When we talk about food in a survival, nearly all of it focuses on what and how to store it. But a real long-term food system must be sustainable. That means growing, collecting, harvesting, hunting and fishing. This edition of the Insider is all about fishing, hunting and trapping.
The best methods to employ are those that will allow you to pursue other activities. In a crisis, there will be no shortage on things that need to get done. You simply will not have enough time in the day to do all that’s needed. So, methods like trapping and using nets for fish will allow you gather food while you’re working on other tasks or even while you’re asleep!
Fishing with a pole is fun. But it means you’re only doing that one thing. Likewise, active hunting, whether with a bow or firearm, limits you to that one activity. To increase your chances, set a trapline that you can go out and check daily. Not only will this increase the likelihood of adding meat to your larder, but it will also get you out into the land.
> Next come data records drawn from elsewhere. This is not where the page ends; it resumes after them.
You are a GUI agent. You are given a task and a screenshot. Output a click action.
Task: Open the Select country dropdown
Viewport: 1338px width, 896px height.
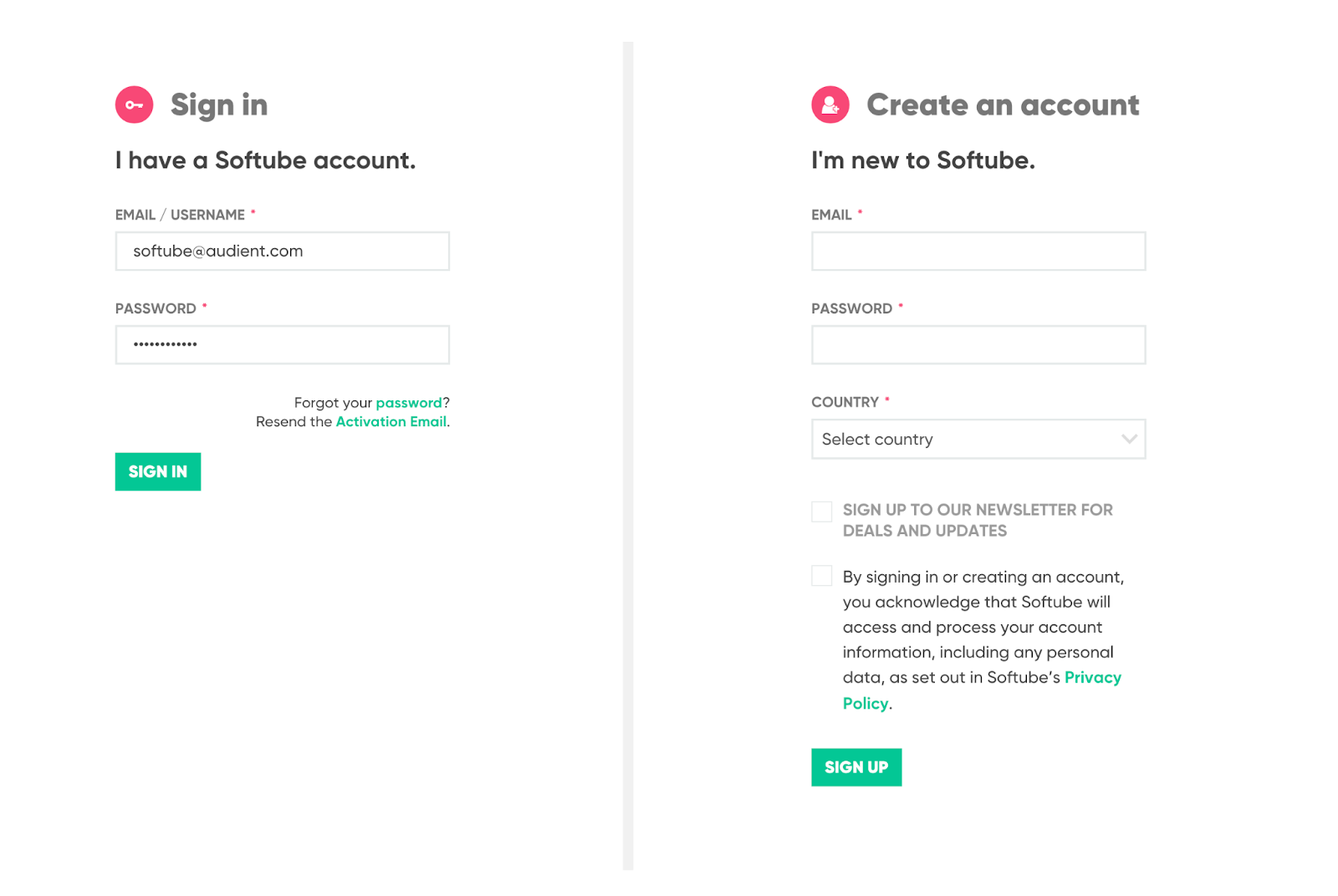978,439
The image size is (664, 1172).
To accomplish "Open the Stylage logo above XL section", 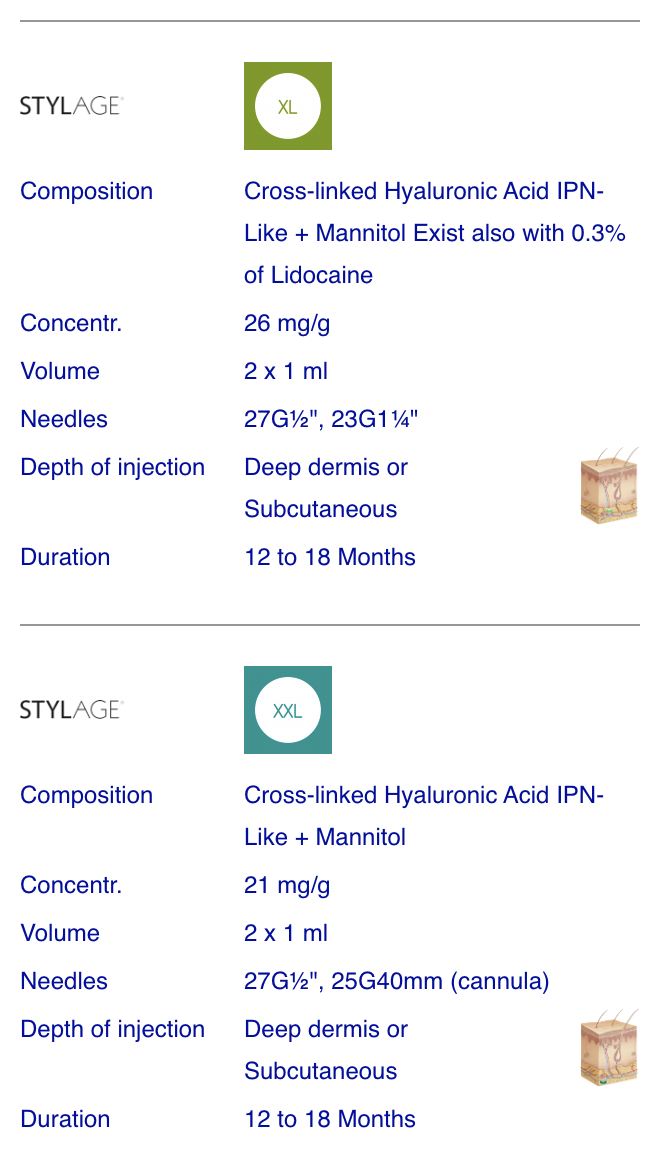I will click(x=72, y=106).
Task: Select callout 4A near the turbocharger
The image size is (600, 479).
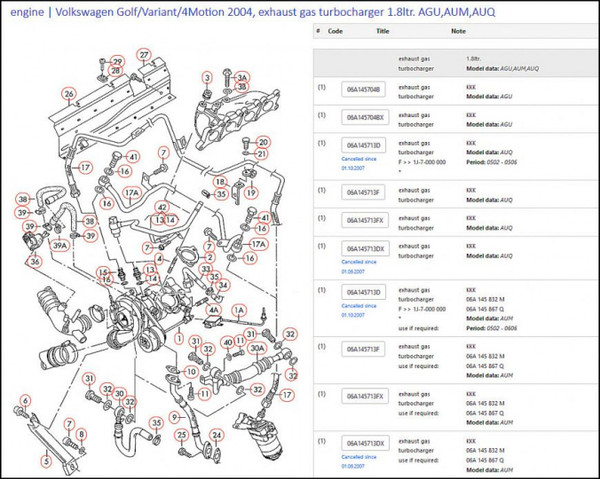Action: tap(212, 310)
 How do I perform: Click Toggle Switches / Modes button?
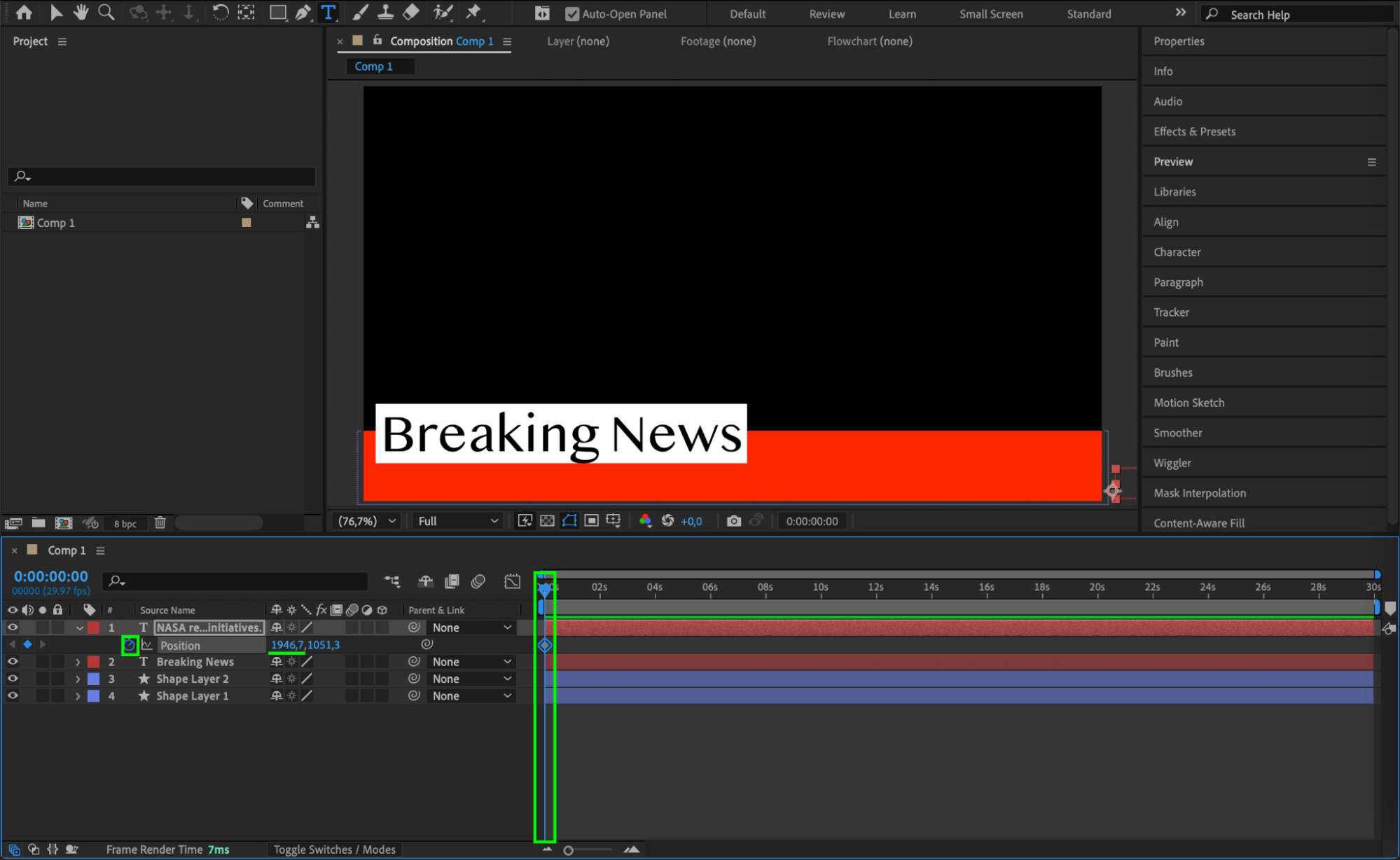[334, 849]
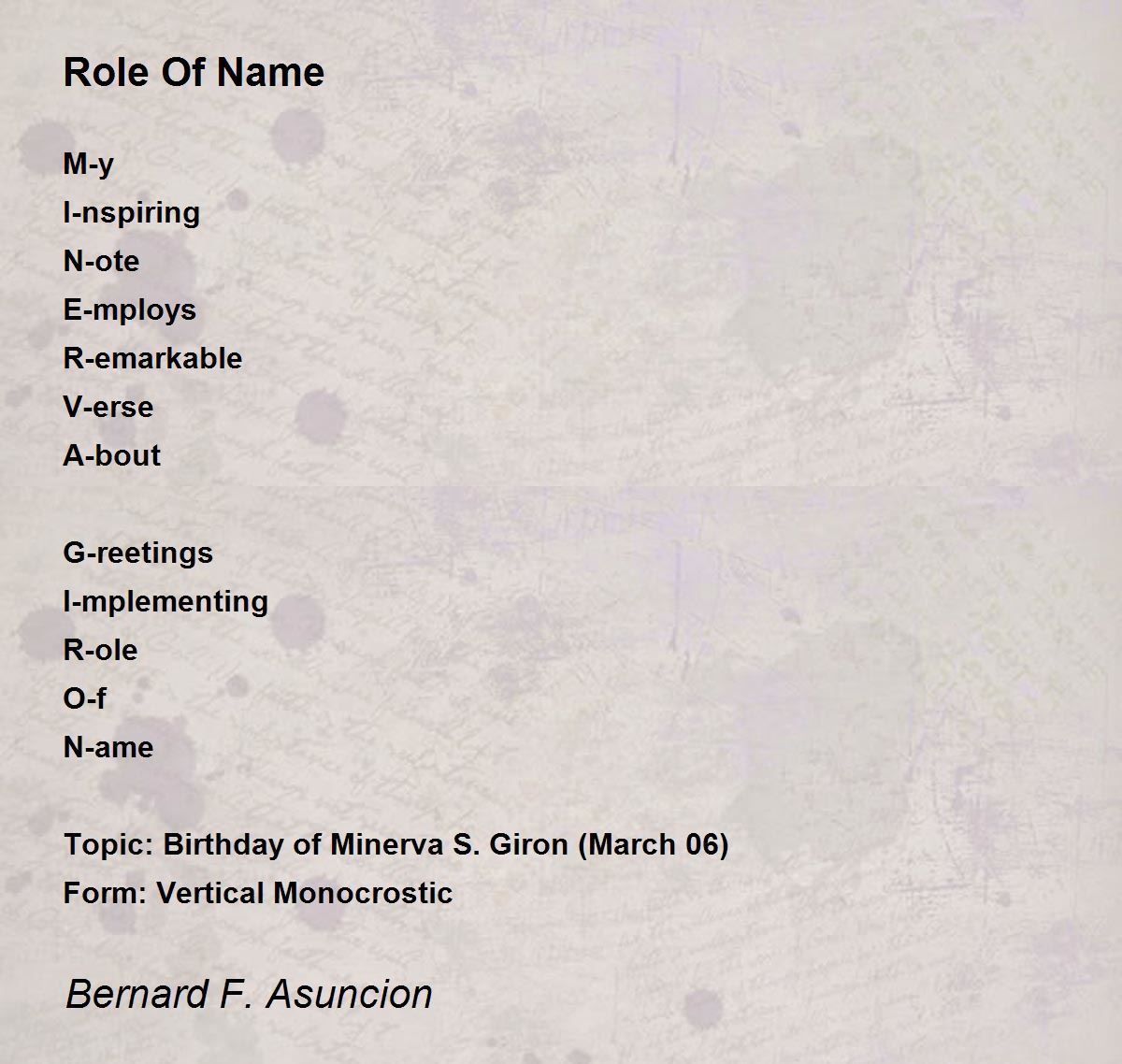This screenshot has height=1064, width=1122.
Task: Click the line N-ame
Action: pyautogui.click(x=108, y=747)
Being familiar with the land around you has many benefits. You’ll learn the pattern of the animals and have a better idea of what you can trap. It will also give you an early indication if there are other people out there hunting or lurking around. Remember, if you’re not putting boots on it, you don’t own it.
The same goes for fishing. By going out and setting nets that must be checked, you’ll become more familiar with the bodies of water around you. Of course, you will need to be careful that someone else doesn’t find your nets and raid or steal them. But you won’t know this unless you’re actually out there!
In a world where you’re hunting and fishing to feed yourself and your family, everything is on the menu. You may not be into French cooking but working your net on a pond and seeing that it’s full of bullfrogs opens another food source to you and one that should not be overlooked. You can catch them on a hook and line, just like a fish.
Fish and other aquatic lifeforms can be trapped as well. You’re not simply limited to using nets. Spring poles can be set on the bank as well as trot lines. Weirs can be built to funnel fish into an easy to catch location using spears, scoop nets or even your hands. You’re only limited by your imagination and ingenuity.
In this edition of the Insider, we’re going to give you some tips and tricks to incorporate into your food system. Remember, however, that some of these may not be legal and you should always check your local game laws. Gill nets, for instance, are almost universally banned in the lower forty-eight states. But during a crisis, all bets are off. The only rule that applies then is the rule of survival.